Virtual Presentation SRB Virtual Awards 2020

Influenza A virus provokes foetal growth restriction via maternal vascular inflammation and dysfunction (#4)

Osezua Oseghale 1 , Stella Liong 1 , Eunice E To 1 , Felicia Liong 1 , Anthony Vinh 2 , John J O'Leary 3 , Doug A Brooks 4 , Stavros Selemidis 1
  1. RMIT University, Bundoora, VIC, Australia
  2. Department of Physiology, Anatomy and Microbiology, LaTrobe University, Bundoora, Victoria, Australia
  3. Department of Histopathology , Trinity College, Dublin, Ireland
  4. School of pharmacy and medical science, University of South Australia, Adelaide, South Australia, Australia

Influenza A virus (IAV) infection during pregnancy, drives severe maternal illness and perinatal complications, such as foetal growth restriction (FGR), via enigmatic mechanisms despite a lack of vertical transmission. Although studies have identified foetal hypoxia to play significant roles in FGR and increased risk of cardiovascular disease, it remains unclear whether maternal IAV infection induces foetal hypoxia to drive FGR and through what mechanism.

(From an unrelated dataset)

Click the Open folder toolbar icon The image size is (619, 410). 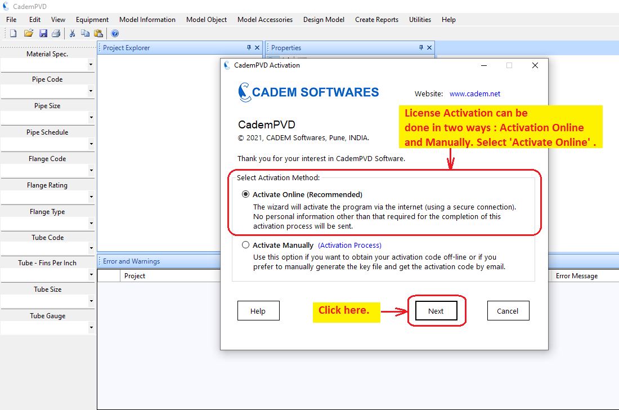[29, 33]
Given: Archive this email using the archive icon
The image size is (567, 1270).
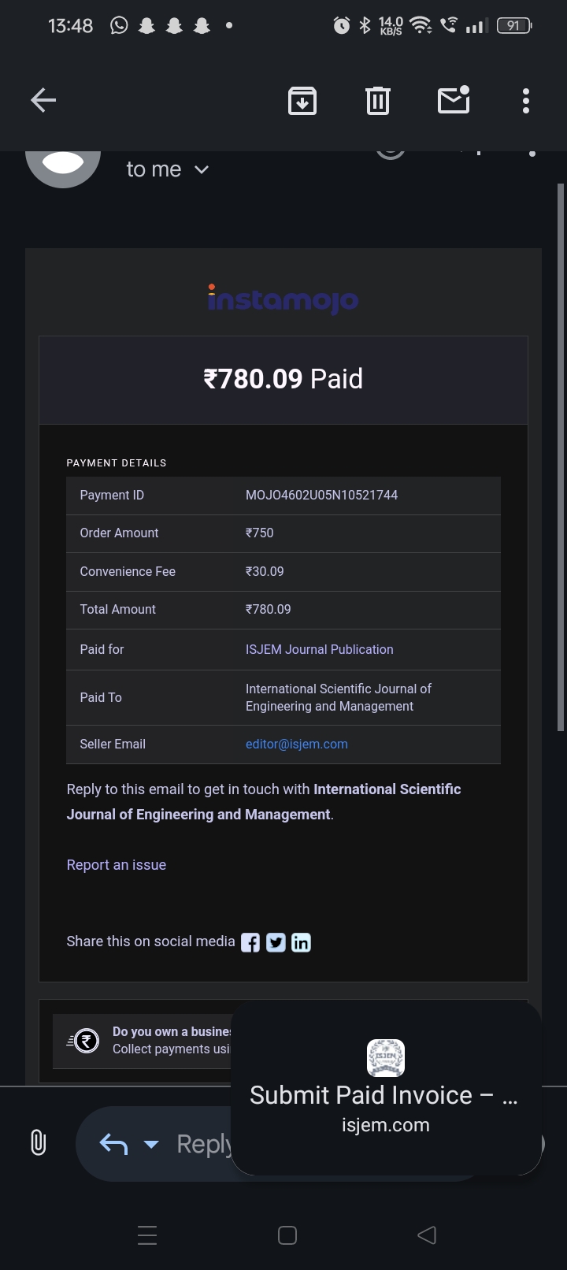Looking at the screenshot, I should pyautogui.click(x=302, y=101).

To address this shortfall, we aimed to examine the role of IAV activation of maternal systemic innate and adaptive immune system on vascular function and foetal health. We intranasally infected time-mated pregnant (E12 gestation) mice with mouse-adapted IAV or with PBS and assessed specific parameters at 3 and 6 days post-infection. Aorta viral burden, maternal vascular immune profile, and thoracic aorta vascular function were used to assess maternal vascular integrity. Placenta and foetal brain were assessed for hypoxia, and FGR determined by measuring placental and foetal weights. IAV infection during pregnancy resulted in an exacerbated systemic inflammation and viral dissemination into the aorta resulting in a peripheral ‘Vascular Storm’ that consist of elevated pro-inflammatory and anti-viral mediators and the influx of Ly6Clow and Ly6Chigh monocytes, and neutrophils. Moreover, the vascular storm was associated with elevated T cells infiltration and activation, that resulted in a significant and dynamic alteration in maternal vascular landscape. In the offspring, the vascular storm resulted in placental and foetal brain hypoxia, besides FGR. These results indicate that IAV during pregnancy drives a significant vascular event, which likely suppresses critical blood flow to the placenta and foetus resulting in hypoxia and concomitant foetal growth restriction. This study, provides a fundamental mechanistic insight and a new paradigm into how the immune system drives maternal and foetal pathologies during pregnancy to respiratory viruses such as influenza A virus, despite the lack of transplacental infection.